*** Opening of Excerpted data ***

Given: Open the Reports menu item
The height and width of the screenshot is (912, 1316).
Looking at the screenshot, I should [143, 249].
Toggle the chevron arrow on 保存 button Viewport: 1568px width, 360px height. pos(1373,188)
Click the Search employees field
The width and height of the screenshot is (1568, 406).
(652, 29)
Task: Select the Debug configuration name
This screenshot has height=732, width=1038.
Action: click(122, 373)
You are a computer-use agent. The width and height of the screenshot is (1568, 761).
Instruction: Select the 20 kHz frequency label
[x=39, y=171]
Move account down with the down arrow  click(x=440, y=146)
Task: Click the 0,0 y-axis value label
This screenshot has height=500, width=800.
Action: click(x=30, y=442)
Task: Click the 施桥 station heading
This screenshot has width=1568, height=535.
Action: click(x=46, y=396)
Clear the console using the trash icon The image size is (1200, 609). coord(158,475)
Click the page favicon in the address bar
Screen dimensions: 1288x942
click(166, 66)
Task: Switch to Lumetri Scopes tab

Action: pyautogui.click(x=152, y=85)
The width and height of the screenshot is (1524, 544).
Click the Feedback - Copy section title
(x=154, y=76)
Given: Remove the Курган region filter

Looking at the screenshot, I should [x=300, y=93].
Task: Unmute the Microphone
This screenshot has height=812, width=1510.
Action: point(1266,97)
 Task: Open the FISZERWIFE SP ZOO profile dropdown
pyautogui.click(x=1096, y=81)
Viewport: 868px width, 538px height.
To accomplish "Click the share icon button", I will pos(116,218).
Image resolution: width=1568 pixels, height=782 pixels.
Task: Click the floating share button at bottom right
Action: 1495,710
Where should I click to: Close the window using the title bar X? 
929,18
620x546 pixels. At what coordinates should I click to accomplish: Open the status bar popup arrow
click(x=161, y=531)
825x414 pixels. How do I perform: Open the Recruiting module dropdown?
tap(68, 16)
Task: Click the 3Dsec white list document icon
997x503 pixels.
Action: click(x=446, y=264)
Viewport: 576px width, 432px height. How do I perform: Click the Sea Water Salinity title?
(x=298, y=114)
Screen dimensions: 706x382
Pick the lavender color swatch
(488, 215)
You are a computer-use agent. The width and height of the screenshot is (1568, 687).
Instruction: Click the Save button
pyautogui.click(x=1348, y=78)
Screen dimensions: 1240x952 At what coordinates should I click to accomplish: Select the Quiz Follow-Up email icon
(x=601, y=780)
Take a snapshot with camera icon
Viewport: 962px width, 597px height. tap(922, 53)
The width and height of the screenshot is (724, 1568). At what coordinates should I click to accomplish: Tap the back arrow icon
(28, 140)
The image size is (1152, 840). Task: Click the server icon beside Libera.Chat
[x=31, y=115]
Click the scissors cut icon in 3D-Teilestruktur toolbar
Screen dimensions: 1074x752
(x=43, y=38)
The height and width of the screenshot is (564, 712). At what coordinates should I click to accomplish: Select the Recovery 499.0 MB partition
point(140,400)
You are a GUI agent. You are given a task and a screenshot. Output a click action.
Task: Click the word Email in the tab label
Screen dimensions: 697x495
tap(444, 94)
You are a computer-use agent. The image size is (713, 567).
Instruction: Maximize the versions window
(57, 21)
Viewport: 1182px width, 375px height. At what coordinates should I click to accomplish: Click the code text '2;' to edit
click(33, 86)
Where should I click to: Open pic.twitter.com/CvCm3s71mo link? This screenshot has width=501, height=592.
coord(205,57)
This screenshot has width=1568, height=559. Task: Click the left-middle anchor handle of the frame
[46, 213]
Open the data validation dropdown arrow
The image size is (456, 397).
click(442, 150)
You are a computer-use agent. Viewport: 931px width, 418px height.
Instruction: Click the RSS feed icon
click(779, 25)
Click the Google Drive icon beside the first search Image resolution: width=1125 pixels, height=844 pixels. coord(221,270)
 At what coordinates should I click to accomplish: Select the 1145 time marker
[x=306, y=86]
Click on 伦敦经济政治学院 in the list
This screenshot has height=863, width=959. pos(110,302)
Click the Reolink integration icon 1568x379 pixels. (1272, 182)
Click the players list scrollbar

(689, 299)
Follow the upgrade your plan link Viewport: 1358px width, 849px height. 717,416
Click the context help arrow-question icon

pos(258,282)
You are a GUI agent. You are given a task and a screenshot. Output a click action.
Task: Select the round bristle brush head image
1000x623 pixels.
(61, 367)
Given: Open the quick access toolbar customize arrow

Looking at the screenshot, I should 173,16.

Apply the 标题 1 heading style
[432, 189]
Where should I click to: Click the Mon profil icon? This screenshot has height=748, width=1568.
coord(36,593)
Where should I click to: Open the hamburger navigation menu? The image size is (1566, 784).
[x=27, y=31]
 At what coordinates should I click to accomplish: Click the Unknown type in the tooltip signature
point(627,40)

*** Close of Excerpted data ***

### What you need to do
All of the data above should be reproduced verbatim.

### Output
Given: Open the Reports menu item
The height and width of the screenshot is (912, 1316).
Looking at the screenshot, I should [143, 249].
Toggle the chevron arrow on 保存 button Viewport: 1568px width, 360px height. pos(1373,188)
Click the Search employees field
The width and height of the screenshot is (1568, 406).
(652, 29)
Task: Select the Debug configuration name
This screenshot has height=732, width=1038.
Action: click(122, 373)
You are a computer-use agent. The width and height of the screenshot is (1568, 761).
Instruction: Select the 20 kHz frequency label
[x=39, y=171]
Move account down with the down arrow  click(x=440, y=146)
Task: Click the 0,0 y-axis value label
This screenshot has height=500, width=800.
Action: click(x=30, y=442)
Task: Click the 施桥 station heading
This screenshot has width=1568, height=535.
Action: click(x=46, y=396)
Clear the console using the trash icon The image size is (1200, 609). coord(158,475)
Click the page favicon in the address bar
Screen dimensions: 1288x942
click(166, 66)
Task: Switch to Lumetri Scopes tab

Action: pyautogui.click(x=152, y=85)
The width and height of the screenshot is (1524, 544).
Click the Feedback - Copy section title
(x=154, y=76)
Given: Remove the Курган region filter

Looking at the screenshot, I should [x=300, y=93].
Task: Unmute the Microphone
This screenshot has height=812, width=1510.
Action: point(1266,97)
 Task: Open the FISZERWIFE SP ZOO profile dropdown
pyautogui.click(x=1096, y=81)
Viewport: 868px width, 538px height.
To accomplish "Click the share icon button", I will pos(116,218).
Image resolution: width=1568 pixels, height=782 pixels.
Task: Click the floating share button at bottom right
Action: 1495,710
Where should I click to: Close the window using the title bar X? 
929,18
620x546 pixels. At what coordinates should I click to accomplish: Open the status bar popup arrow
click(x=161, y=531)
825x414 pixels. How do I perform: Open the Recruiting module dropdown?
tap(68, 16)
Task: Click the 3Dsec white list document icon
997x503 pixels.
Action: click(x=446, y=264)
Viewport: 576px width, 432px height. How do I perform: Click the Sea Water Salinity title?
(x=298, y=114)
Screen dimensions: 706x382
Pick the lavender color swatch
(488, 215)
You are a computer-use agent. The width and height of the screenshot is (1568, 687).
Instruction: Click the Save button
pyautogui.click(x=1348, y=78)
Screen dimensions: 1240x952 At what coordinates should I click to accomplish: Select the Quiz Follow-Up email icon
(x=601, y=780)
Take a snapshot with camera icon
Viewport: 962px width, 597px height. tap(922, 53)
The width and height of the screenshot is (724, 1568). At what coordinates should I click to accomplish: Tap the back arrow icon
(28, 140)
The image size is (1152, 840). Task: Click the server icon beside Libera.Chat
[x=31, y=115]
Click the scissors cut icon in 3D-Teilestruktur toolbar
Screen dimensions: 1074x752
(x=43, y=38)
The height and width of the screenshot is (564, 712). At what coordinates should I click to accomplish: Select the Recovery 499.0 MB partition
point(140,400)
You are a GUI agent. You are given a task and a screenshot. Output a click action.
Task: Click the word Email in the tab label
Screen dimensions: 697x495
tap(444, 94)
You are a computer-use agent. The image size is (713, 567).
Instruction: Maximize the versions window
(57, 21)
Viewport: 1182px width, 375px height. At what coordinates should I click to accomplish: Click the code text '2;' to edit
click(33, 86)
Where should I click to: Open pic.twitter.com/CvCm3s71mo link? This screenshot has width=501, height=592.
coord(205,57)
This screenshot has width=1568, height=559. Task: Click the left-middle anchor handle of the frame
[46, 213]
Open the data validation dropdown arrow
The image size is (456, 397).
click(442, 150)
You are a computer-use agent. Viewport: 931px width, 418px height.
Instruction: Click the RSS feed icon
click(779, 25)
Click the Google Drive icon beside the first search Image resolution: width=1125 pixels, height=844 pixels. coord(221,270)
 At what coordinates should I click to accomplish: Select the 1145 time marker
[x=306, y=86]
Click on 伦敦经济政治学院 in the list
This screenshot has height=863, width=959. pos(110,302)
Click the Reolink integration icon 1568x379 pixels. (1272, 182)
Click the players list scrollbar

(689, 299)
Follow the upgrade your plan link Viewport: 1358px width, 849px height. 717,416
Click the context help arrow-question icon

pos(258,282)
You are a GUI agent. You are given a task and a screenshot. Output a click action.
Task: Select the round bristle brush head image
1000x623 pixels.
(61, 367)
Given: Open the quick access toolbar customize arrow

Looking at the screenshot, I should 173,16.

Apply the 标题 1 heading style
[432, 189]
Where should I click to: Click the Mon profil icon? This screenshot has height=748, width=1568.
coord(36,593)
Where should I click to: Open the hamburger navigation menu? The image size is (1566, 784).
[x=27, y=31]
 At what coordinates should I click to accomplish: Click the Unknown type in the tooltip signature
point(627,40)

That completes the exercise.